[-empyre-] object not found - an introduction



Hello everyone,
apologies for my belated introduction.
I produce the Object Not Found website (www.objectnotfound.net). It's basically a collection of found photos, notes and other ephemera. I started the site in late 1997 and it was more or less a personal distraction that i began while working on a community web project. I seem to have this uncanny knack for finding discarded photos and notes and like a lot of other people, once i've picked up these things to examine in passing i find it hard to throw it away again, as if by finding it you have gained some sort of responsibility over the object and if indeed it was originally accidentally lost you feel you should by finding it, at least give it a good home. My good home used to be a mantlepiece or a shoe box, until one night while browsing the web i came across an "error 404 Object not found" message and it got me thinking about all these "lost" web pages that are not "found" and how it might be analogous to all these real world pages/photos that i have actually found.

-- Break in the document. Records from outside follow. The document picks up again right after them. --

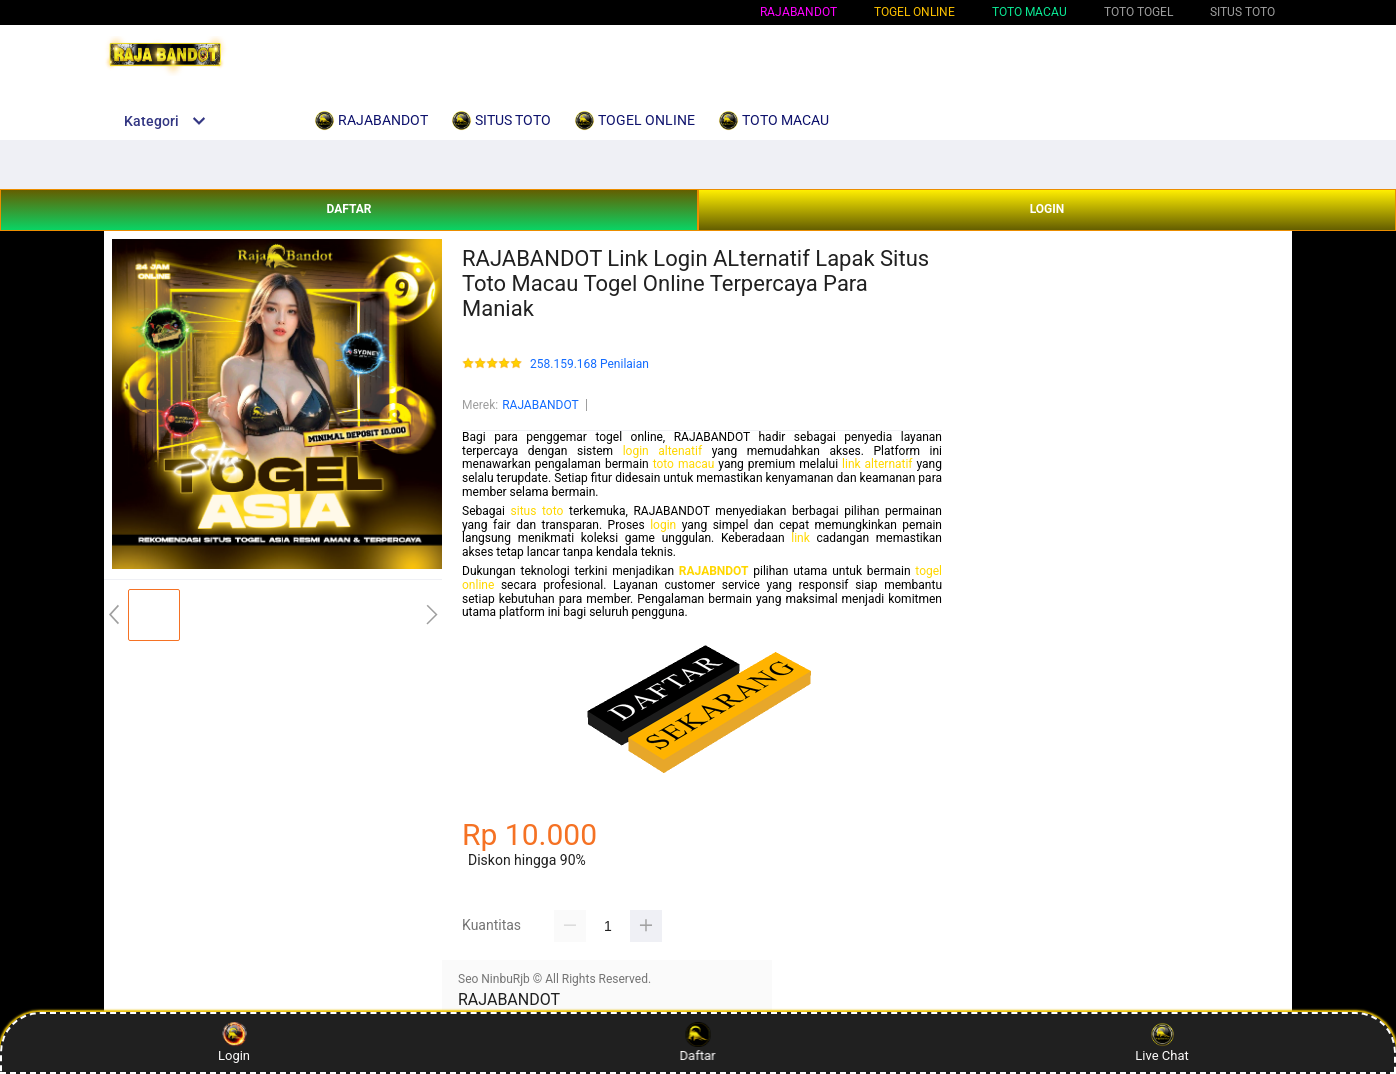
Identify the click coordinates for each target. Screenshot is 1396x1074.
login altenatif (663, 451)
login (663, 525)
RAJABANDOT (798, 12)
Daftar (696, 1042)
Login (234, 1042)
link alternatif (877, 464)
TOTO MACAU (1029, 12)
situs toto (537, 511)
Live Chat (1161, 1042)
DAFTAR (348, 209)
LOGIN (1047, 209)
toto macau (684, 464)
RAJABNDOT (714, 571)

While i may indeed be creating an archive of photographs and other stuff, i don't really see that as the purpose of the site as such, I'm not interested in the inherent value of the object itself but rather i'm more interested in presenting these things in a different context than originally intended. And i don't neccesarily mean that they are now these digitally presented and preserved entities, but rather their audience and by extension their meaning has significantly changed by their presentation on the web. One of the things i enjoy most about finding photos is attaching a personal meaning to them. I don't think we can help but try to do this when we look at a found image. Whether we are trying to determine the relationship between the subjects in the images of family snaps or trying to work out just why a seemingly random or mundane image was deemed worthy of posterity in a photo. A recent photo i was given just the other day shows a large room full of men all looking fairly despondent, arms crossed, faces frowning and i'd like to think that maybe it's a meeting of men looking to reclaim their male pride after years of failed relationships, when in fact it's probably a builders union meeting. But really there's no telling. And this fascinates me, especially in the context of art where we're often handed down definitive meanings especially by art critics of what's going on in an artwork or photo that can often leave little room for the viewer to attach their own meaning to a work.

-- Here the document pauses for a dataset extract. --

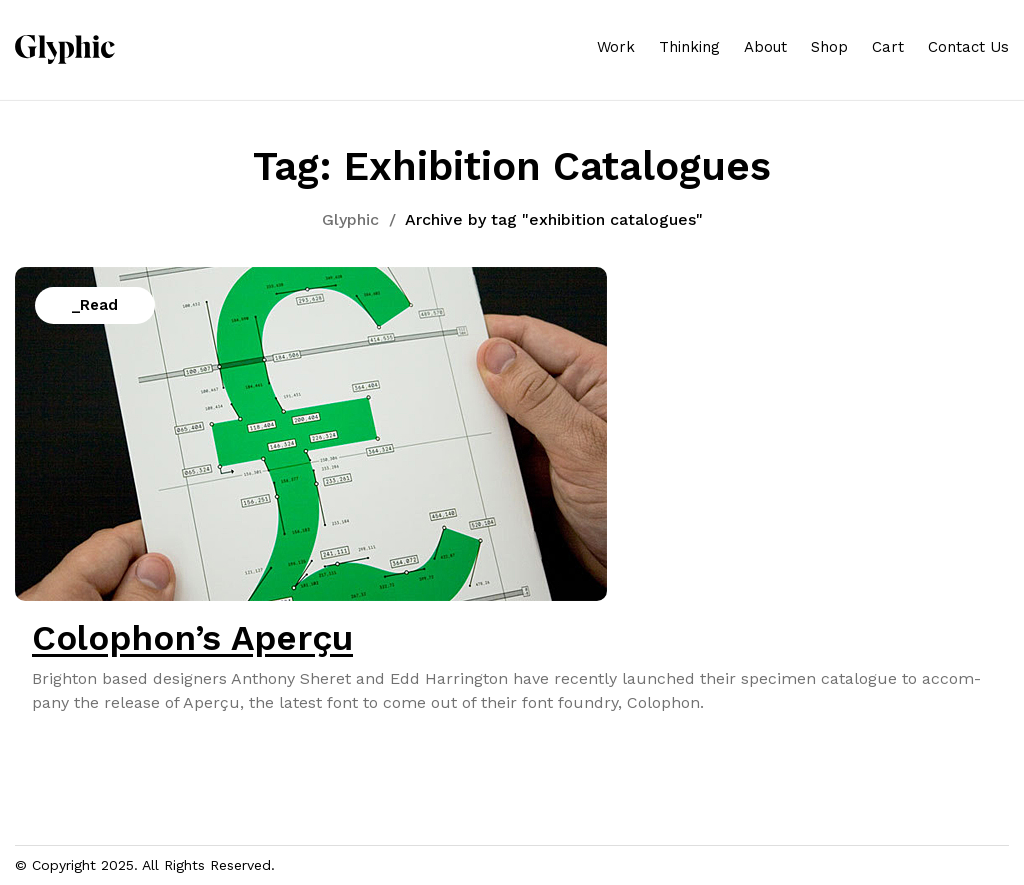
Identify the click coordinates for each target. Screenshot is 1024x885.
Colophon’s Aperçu (192, 638)
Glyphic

I'm very interested in this talk of archiving websites too. I've often wondered what happens to a personal website once the person dies. in most cases i guess the website dies too, the payments to the server stop so the service gets cut which has always struck me as an awful shame really, though someone mentioned to me once that there was a service archiving deceased persons websites but i've never come across anything that particular targets that area itself. Just a thought.